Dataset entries
+---+
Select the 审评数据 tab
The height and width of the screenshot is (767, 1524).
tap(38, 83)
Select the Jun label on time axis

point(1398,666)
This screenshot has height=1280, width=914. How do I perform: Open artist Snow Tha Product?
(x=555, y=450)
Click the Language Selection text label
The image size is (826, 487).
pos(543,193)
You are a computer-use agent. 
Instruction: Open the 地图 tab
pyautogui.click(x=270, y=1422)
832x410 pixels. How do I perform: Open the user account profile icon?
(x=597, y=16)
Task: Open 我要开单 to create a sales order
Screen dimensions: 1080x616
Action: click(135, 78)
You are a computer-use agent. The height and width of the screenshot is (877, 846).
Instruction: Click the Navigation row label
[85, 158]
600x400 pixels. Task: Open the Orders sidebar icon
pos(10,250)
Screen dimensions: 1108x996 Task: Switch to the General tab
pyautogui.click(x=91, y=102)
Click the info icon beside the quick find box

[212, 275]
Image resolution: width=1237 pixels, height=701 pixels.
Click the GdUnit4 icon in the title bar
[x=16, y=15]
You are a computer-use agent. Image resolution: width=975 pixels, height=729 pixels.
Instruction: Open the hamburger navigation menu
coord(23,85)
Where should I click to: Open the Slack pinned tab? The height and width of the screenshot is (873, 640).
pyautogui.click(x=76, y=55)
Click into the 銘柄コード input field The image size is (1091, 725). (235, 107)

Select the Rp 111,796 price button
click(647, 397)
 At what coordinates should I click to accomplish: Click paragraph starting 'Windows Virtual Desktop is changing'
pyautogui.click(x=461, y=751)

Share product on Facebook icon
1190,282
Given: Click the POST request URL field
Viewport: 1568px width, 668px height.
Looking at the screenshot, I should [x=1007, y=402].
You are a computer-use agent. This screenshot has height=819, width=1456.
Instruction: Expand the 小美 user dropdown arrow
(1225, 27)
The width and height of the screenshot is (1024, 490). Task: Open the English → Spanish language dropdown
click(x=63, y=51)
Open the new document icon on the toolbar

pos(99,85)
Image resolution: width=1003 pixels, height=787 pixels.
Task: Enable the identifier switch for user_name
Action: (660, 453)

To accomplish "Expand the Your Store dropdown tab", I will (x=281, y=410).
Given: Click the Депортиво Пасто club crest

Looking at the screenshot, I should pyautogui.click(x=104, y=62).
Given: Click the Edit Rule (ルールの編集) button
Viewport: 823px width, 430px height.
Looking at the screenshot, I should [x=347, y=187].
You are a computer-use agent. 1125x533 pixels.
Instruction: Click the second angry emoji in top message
+---+
Task details: The records above need to be transcribed in full. Keep every character unchanged.

Solution for this task:
Select the 审评数据 tab
The height and width of the screenshot is (767, 1524).
tap(38, 83)
Select the Jun label on time axis

point(1398,666)
This screenshot has height=1280, width=914. How do I perform: Open artist Snow Tha Product?
(x=555, y=450)
Click the Language Selection text label
The image size is (826, 487).
pos(543,193)
You are a computer-use agent. 
Instruction: Open the 地图 tab
pyautogui.click(x=270, y=1422)
832x410 pixels. How do I perform: Open the user account profile icon?
(x=597, y=16)
Task: Open 我要开单 to create a sales order
Screen dimensions: 1080x616
Action: click(135, 78)
You are a computer-use agent. The height and width of the screenshot is (877, 846).
Instruction: Click the Navigation row label
[85, 158]
600x400 pixels. Task: Open the Orders sidebar icon
pos(10,250)
Screen dimensions: 1108x996 Task: Switch to the General tab
pyautogui.click(x=91, y=102)
Click the info icon beside the quick find box

[212, 275]
Image resolution: width=1237 pixels, height=701 pixels.
Click the GdUnit4 icon in the title bar
[x=16, y=15]
You are a computer-use agent. Image resolution: width=975 pixels, height=729 pixels.
Instruction: Open the hamburger navigation menu
coord(23,85)
Where should I click to: Open the Slack pinned tab? The height and width of the screenshot is (873, 640).
pyautogui.click(x=76, y=55)
Click into the 銘柄コード input field The image size is (1091, 725). (235, 107)

Select the Rp 111,796 price button
click(647, 397)
 At what coordinates should I click to accomplish: Click paragraph starting 'Windows Virtual Desktop is changing'
pyautogui.click(x=461, y=751)

Share product on Facebook icon
1190,282
Given: Click the POST request URL field
Viewport: 1568px width, 668px height.
Looking at the screenshot, I should [x=1007, y=402].
You are a computer-use agent. This screenshot has height=819, width=1456.
Instruction: Expand the 小美 user dropdown arrow
(1225, 27)
The width and height of the screenshot is (1024, 490). Task: Open the English → Spanish language dropdown
click(x=63, y=51)
Open the new document icon on the toolbar

pos(99,85)
Image resolution: width=1003 pixels, height=787 pixels.
Task: Enable the identifier switch for user_name
Action: (660, 453)

To accomplish "Expand the Your Store dropdown tab", I will (x=281, y=410).
Given: Click the Депортиво Пасто club crest

Looking at the screenshot, I should pyautogui.click(x=104, y=62).
Given: Click the Edit Rule (ルールの編集) button
Viewport: 823px width, 430px height.
Looking at the screenshot, I should [x=347, y=187].
You are a computer-use agent. 1125x533 pixels.
Instruction: Click the second angry emoji in top message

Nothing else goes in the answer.